# EXERCISE BRIEF:
Gather each line in the records below that contains the word "title" and copy those lines unchanged.

** start **

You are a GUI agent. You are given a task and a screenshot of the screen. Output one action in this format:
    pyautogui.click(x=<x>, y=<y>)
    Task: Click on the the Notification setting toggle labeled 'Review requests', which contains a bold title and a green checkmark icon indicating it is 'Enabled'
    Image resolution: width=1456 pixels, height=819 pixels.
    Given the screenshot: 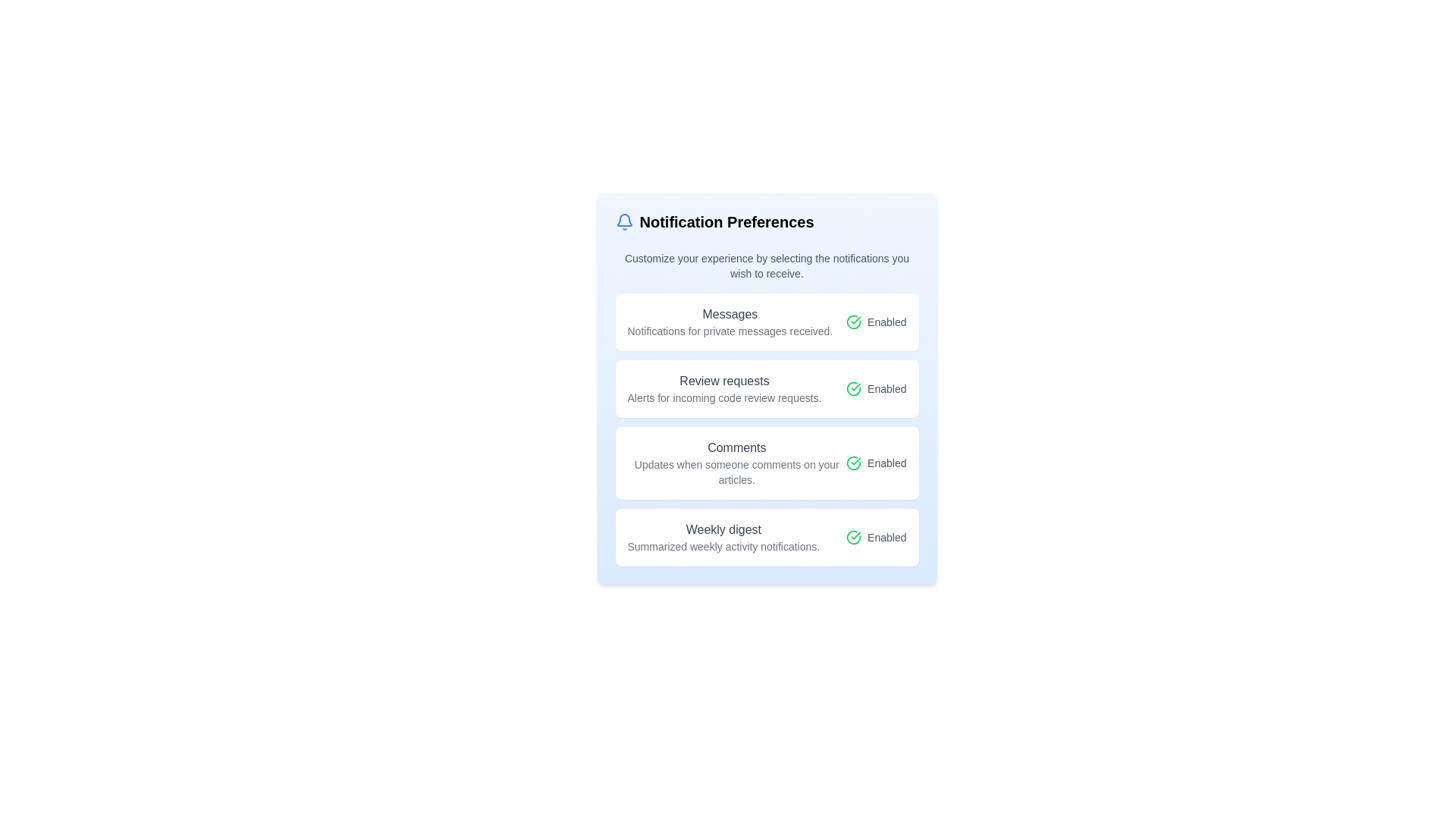 What is the action you would take?
    pyautogui.click(x=767, y=388)
    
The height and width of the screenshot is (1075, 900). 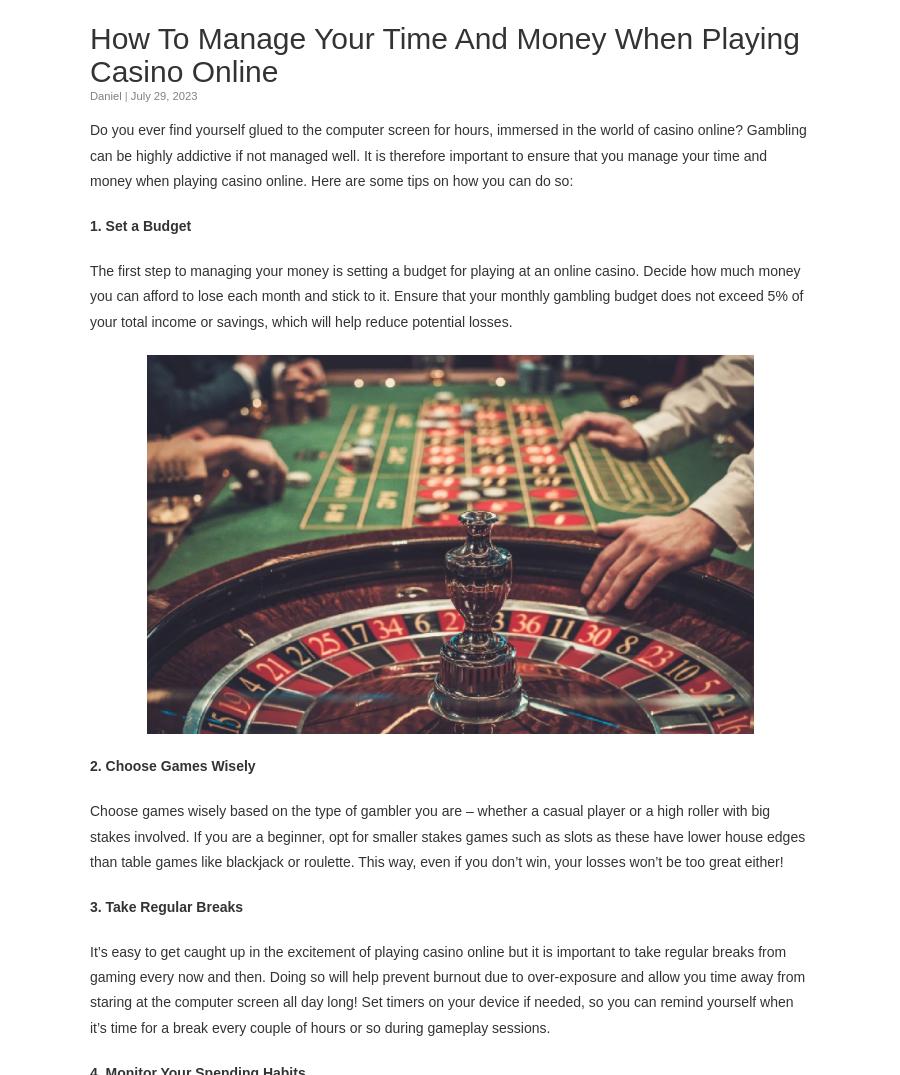 I want to click on 'Do you ever find yourself glued to the computer screen for hours, immersed in the world of', so click(x=371, y=128).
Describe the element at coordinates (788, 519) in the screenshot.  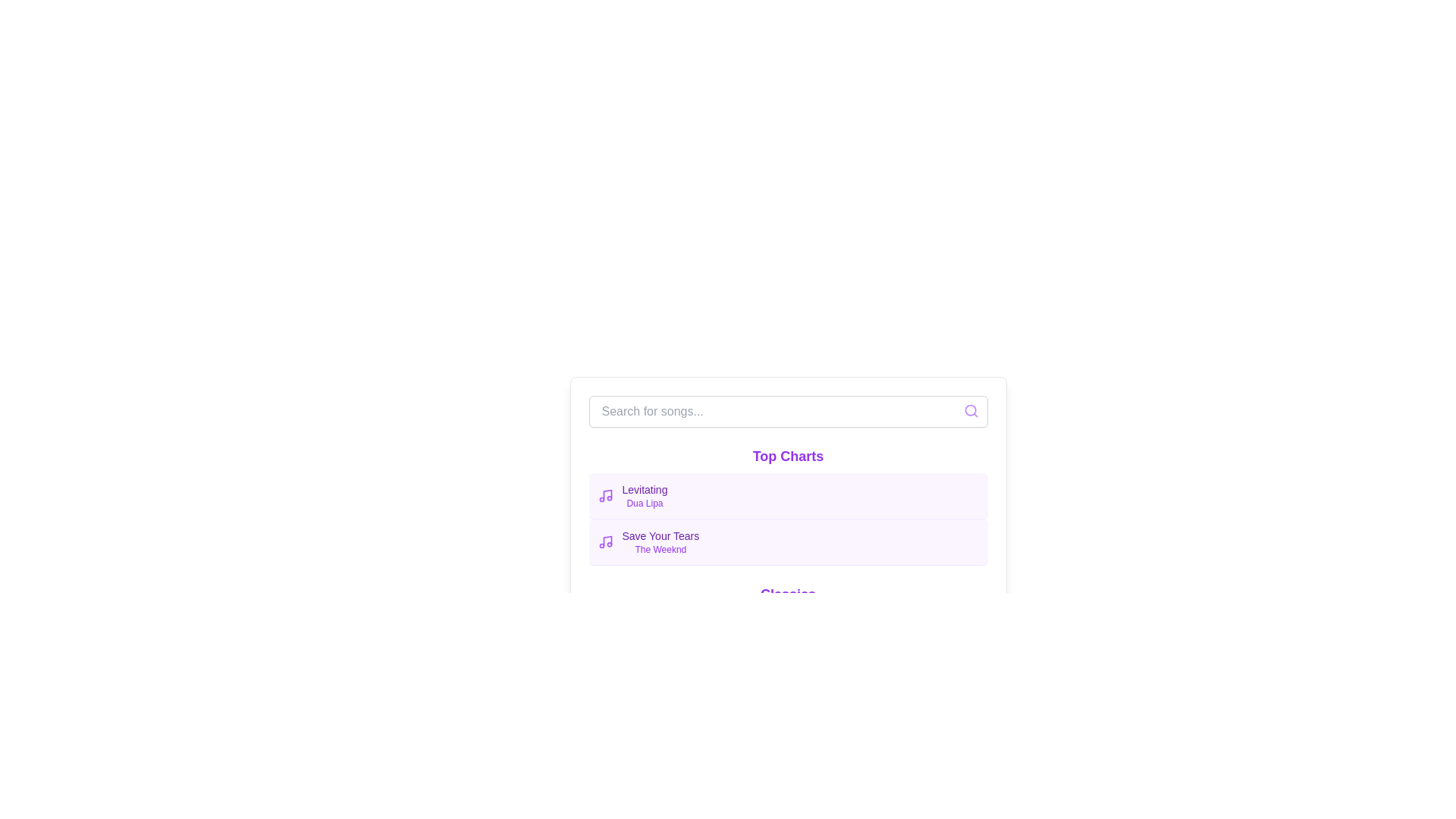
I see `the list item displaying the song title 'Save Your Tears' by 'The Weeknd'` at that location.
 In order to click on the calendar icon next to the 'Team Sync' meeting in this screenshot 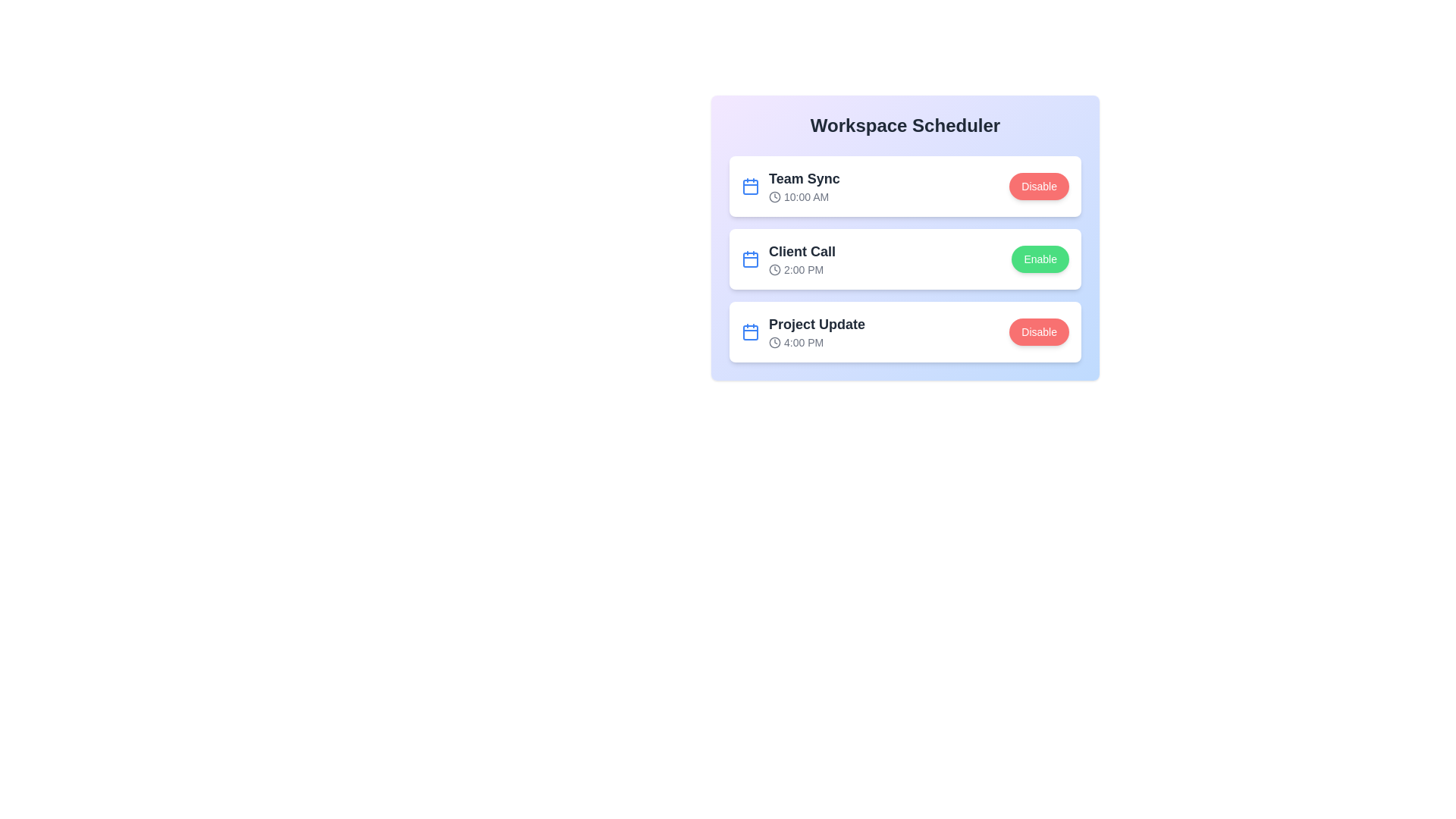, I will do `click(750, 186)`.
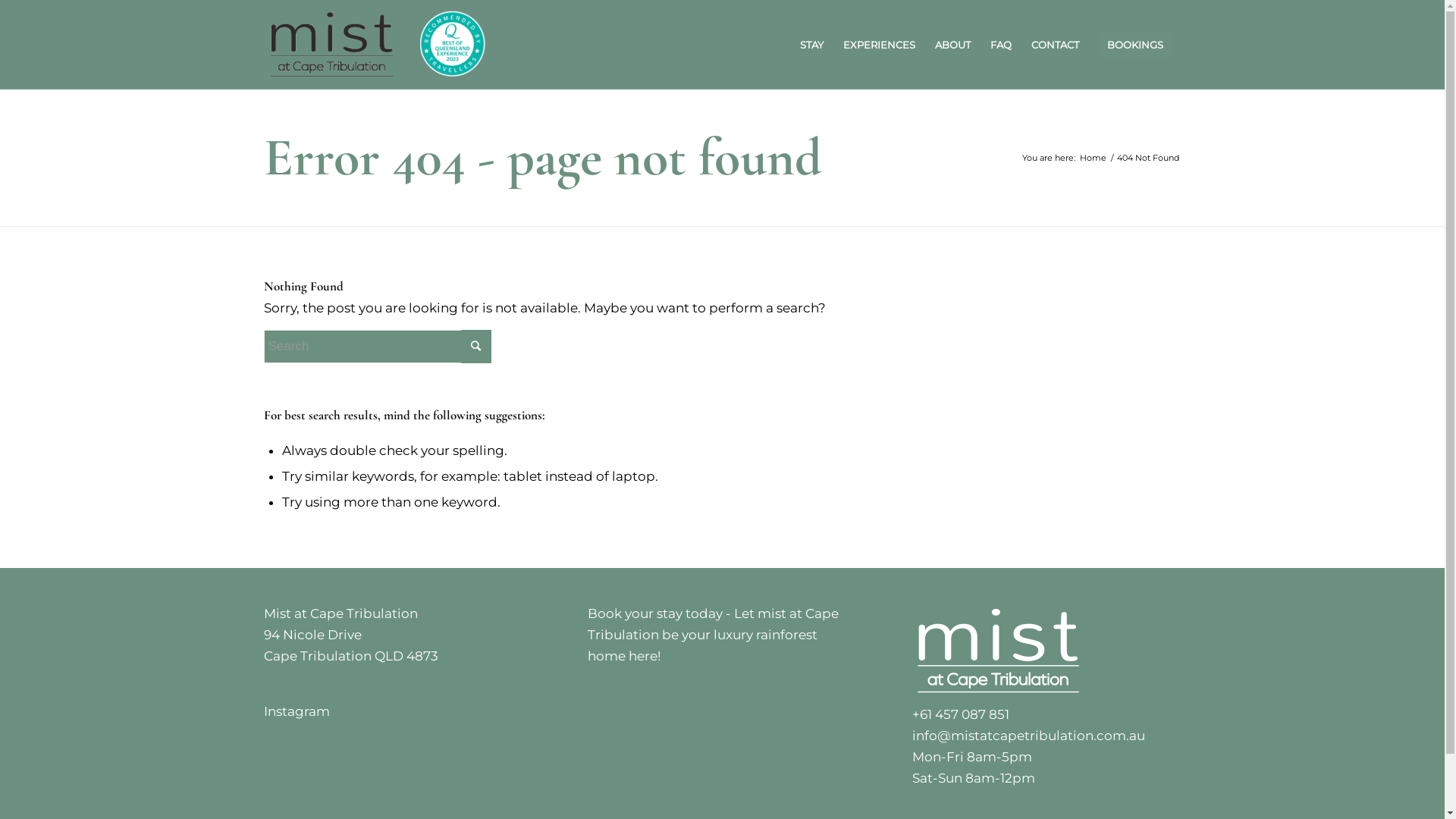  I want to click on 'EXPERIENCES', so click(878, 43).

** end **

# TASK OUTPUT:
    Task: Click on the the Notification setting toggle labeled 'Review requests', which contains a bold title and a green checkmark icon indicating it is 'Enabled'
I see `the list item displaying the song title 'Save Your Tears' by 'The Weeknd'` at that location.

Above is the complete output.